抽出テキスト:
_____

公認心理師 2024-54

ナラティブ・セラピーにおけるセラピストのコミュニケーションの特徴を選択する問題です。

過去問で何度かナラティブについては出題されているので、まとめて見直してポイントをさらっておきましょう。

問54 ナラティブ・セラピーにおけるセラピストのコミュニケーションの特徴として、適切なものを2つ選べ。
① クライエントへの質問を控える。
② クライエントの問題の外在化を図る。
③ 「無知の姿勢」でクライエントに向き合う。
④ 社会的通説で用いられる言語表現を意識して用いる。
⑤ クライエントのドミナント・ストーリーの構築を促進する。

選択肢の解説

① クライエントへの質問を控える。
② クライエントの問題の外在化を図る。
③ 「無知の姿勢」でクライエントに向き合う。
④ 社会的通説で用いられる言語表現を意識して用いる。
⑤ クライエントのドミナント・ストーリーの構築を促進する。

ナラティブ・セラピーは、人々に内在化され抑圧的に働く、社会的な知としての物語(ナラティブ)の影響から離れて、自分の経験を十分に表す物語を紡ぎ直すことを目指し、White&Epston(1990)が開発した支援法です。

ナラティヴ・セラピーの特徴として、当事者が語る問題とされているものは、個人の中にあるものではなく、社会や文化の状況のなかで作られてきた問題であるという社会構成主義の考え方(現実や真実はただ一つであるとするのではなく、よって立つ所により現実や真実の見方が変わる、現実や真実は語りやコミュニケーションによって構成されるという考え方)を基盤にしており、当事者自身が語る物語(ナラティブ:narrative)そのものを大事にします。

_____

抽出データ:
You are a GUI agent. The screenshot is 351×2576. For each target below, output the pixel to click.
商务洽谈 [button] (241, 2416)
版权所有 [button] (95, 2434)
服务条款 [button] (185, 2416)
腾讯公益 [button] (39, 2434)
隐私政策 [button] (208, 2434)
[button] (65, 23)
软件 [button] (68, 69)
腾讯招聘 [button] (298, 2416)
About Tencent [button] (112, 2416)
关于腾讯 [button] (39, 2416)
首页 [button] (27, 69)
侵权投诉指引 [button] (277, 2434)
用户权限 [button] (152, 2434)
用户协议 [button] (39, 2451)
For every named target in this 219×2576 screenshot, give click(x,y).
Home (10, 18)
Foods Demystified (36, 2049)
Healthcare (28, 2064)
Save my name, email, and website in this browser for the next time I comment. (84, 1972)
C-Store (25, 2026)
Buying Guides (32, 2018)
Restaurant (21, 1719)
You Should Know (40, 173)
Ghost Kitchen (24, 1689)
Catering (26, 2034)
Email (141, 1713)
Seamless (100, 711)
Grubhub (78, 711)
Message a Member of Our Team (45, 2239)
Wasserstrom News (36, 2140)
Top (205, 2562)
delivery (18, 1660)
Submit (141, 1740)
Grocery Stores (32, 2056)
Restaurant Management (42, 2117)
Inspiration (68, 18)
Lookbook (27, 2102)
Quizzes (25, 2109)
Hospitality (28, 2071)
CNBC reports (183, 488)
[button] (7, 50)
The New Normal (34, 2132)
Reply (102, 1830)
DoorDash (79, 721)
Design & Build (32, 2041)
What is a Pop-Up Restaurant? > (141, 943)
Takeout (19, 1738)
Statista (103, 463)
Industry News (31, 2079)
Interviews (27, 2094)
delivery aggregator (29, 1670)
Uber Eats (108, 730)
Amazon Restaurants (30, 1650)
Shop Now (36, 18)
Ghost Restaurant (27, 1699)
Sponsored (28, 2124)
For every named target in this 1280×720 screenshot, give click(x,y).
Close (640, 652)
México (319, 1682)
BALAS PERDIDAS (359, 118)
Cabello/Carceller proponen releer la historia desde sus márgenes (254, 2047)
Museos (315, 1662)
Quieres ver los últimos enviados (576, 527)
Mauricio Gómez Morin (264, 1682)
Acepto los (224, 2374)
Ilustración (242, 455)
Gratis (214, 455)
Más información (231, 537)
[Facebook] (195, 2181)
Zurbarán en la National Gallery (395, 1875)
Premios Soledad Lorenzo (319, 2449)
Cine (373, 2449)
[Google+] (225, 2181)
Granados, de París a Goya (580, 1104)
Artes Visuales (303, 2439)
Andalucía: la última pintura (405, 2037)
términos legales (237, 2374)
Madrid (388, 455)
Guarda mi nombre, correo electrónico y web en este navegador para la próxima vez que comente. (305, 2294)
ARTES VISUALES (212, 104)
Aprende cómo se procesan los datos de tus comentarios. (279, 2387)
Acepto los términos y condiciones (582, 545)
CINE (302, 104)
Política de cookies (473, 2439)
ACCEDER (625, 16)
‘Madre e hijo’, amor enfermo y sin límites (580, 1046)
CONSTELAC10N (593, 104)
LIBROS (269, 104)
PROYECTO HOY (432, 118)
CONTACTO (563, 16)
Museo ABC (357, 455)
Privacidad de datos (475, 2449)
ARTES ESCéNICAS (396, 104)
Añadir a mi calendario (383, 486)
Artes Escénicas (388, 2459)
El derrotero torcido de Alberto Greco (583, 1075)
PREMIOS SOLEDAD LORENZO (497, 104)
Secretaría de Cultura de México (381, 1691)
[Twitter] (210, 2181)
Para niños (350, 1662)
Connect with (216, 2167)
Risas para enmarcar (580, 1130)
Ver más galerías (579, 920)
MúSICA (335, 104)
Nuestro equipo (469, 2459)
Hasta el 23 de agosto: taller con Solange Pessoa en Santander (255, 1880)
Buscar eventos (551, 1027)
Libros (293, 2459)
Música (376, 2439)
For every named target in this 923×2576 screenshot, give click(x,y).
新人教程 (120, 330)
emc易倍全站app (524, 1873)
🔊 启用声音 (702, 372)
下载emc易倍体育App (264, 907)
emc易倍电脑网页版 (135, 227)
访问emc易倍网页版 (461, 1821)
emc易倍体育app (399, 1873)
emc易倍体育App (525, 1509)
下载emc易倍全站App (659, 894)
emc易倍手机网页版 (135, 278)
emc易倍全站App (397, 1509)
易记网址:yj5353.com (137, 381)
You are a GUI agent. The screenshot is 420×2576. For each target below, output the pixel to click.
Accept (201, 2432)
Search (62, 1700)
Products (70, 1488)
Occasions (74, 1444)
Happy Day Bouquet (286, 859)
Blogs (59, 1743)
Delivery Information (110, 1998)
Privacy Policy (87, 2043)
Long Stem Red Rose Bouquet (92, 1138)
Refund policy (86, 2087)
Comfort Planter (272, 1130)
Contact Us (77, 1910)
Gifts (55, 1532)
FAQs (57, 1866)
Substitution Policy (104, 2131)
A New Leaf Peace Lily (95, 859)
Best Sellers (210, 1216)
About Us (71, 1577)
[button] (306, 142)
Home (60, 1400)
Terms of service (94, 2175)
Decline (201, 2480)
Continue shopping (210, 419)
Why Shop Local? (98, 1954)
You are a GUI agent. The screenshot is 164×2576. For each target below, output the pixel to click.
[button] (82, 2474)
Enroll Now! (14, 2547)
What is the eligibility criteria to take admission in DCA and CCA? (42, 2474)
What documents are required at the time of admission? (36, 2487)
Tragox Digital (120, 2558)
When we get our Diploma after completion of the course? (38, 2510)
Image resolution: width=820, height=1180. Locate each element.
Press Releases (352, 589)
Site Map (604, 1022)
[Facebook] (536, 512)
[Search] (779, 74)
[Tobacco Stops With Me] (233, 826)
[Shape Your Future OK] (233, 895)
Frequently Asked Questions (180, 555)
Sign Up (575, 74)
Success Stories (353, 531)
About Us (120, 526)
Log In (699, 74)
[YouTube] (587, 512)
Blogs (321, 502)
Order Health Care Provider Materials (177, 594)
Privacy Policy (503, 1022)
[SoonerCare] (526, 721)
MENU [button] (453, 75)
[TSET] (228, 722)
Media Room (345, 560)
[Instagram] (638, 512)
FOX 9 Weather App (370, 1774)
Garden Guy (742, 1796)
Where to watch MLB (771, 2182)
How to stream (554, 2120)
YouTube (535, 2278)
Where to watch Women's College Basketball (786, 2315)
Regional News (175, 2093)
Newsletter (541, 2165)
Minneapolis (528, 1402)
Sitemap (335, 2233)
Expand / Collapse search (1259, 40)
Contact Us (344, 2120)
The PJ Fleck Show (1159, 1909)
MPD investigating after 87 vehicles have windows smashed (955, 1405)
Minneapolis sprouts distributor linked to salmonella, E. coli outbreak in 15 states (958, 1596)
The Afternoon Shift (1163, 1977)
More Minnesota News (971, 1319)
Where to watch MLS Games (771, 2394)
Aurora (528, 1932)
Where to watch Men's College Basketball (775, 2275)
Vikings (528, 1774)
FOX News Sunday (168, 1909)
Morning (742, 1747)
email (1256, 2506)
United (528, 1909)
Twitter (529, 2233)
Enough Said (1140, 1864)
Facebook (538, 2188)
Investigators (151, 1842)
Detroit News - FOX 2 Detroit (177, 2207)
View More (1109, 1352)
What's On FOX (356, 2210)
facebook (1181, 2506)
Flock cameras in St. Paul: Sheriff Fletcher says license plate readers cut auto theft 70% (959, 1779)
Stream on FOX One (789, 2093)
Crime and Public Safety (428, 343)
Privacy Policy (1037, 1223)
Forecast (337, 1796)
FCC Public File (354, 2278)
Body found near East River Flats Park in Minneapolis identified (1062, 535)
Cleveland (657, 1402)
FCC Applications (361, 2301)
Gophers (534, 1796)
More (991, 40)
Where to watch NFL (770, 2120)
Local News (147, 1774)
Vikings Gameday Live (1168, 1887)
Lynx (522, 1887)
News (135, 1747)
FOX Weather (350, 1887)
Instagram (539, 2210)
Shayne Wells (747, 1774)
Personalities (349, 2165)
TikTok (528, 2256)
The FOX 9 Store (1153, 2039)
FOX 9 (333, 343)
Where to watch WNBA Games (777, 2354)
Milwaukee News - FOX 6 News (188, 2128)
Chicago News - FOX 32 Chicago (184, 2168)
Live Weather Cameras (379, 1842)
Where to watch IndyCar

_____

課題一覧:
1. ナラティブ・セラピーの解説によると、当事者が語る問題を個人の中にあるものとみなさないのはなぜか。1〜3文で説明せよ。
2. ナラティブ・セラピーの解説を、最後の文に続けて書き継げ。

解答結果:
1. ナラティブ・セラピーが社会構成主義の考え方を基盤にしているからである。この考え方では、当事者が語る問題は社会や文化の状況のなかで作られてきたものとされる。また、現実や真実はただ一つではなく、語りやコミュニケーションによって構成されると考える。

2.
クライエントは、カウンセラーと協働作業を通じて問題とされた物語をクライエントにとって好ましい物語へと語り直しが行われる援助技法です。

ナラティヴセラピーでは、カウンセラーはクライエントの人生について何の知識も持っていない、クライエントから教えてもらうという「無知の姿勢」で話を聴くことが前提になります。

クライエントに敬意を払う姿勢が対等な関係をつくることに近づくことができるとされていますし、その際にカウンセラーは、対等な関係で会話ができるように配慮することが大事です。

そのような関係の会話のなかで、クライエントが問題とすることに、クライエント自身が新しい意味や見方が生み出されるようにカウンセラーは面接の場をつくっていきます。

カウンセラーとクライエントが平等で公平と感じられる関係性の時の方が、より新しい意味や見方を生み出すことができるという考えがあるわけですね。

ナラティブ・セラピーでは、ドミナントストーリーという、悩んでいる人が思い込んでいる物語、 多くは自分に対して否定的なものであり、悩んでいる人はその物語に支配されて(ドミナント)、変えることができないと信じ込んでいるストーリーから離れ、オルタナティブ・ストーリー(代わりの物語)の構築を目指していきます。

問題には複数の物語があるにも関わらず、社会の中では「支配的な物語(ドミナント・ストーリー)」があり、それに基づいた言い回しに溢れています。

この言い回しは、その人の人格を要約してしまう傾向にあり、その「ひとくくりにする描写」が蔓延することで、クライエントはそれを人から言われるだけに留まらず、自分自身に対する描写として用いるようになってしまいます。

このような流れから、クライエントは問題を「内在化」するとナラティブ・セラピーでは捉えます。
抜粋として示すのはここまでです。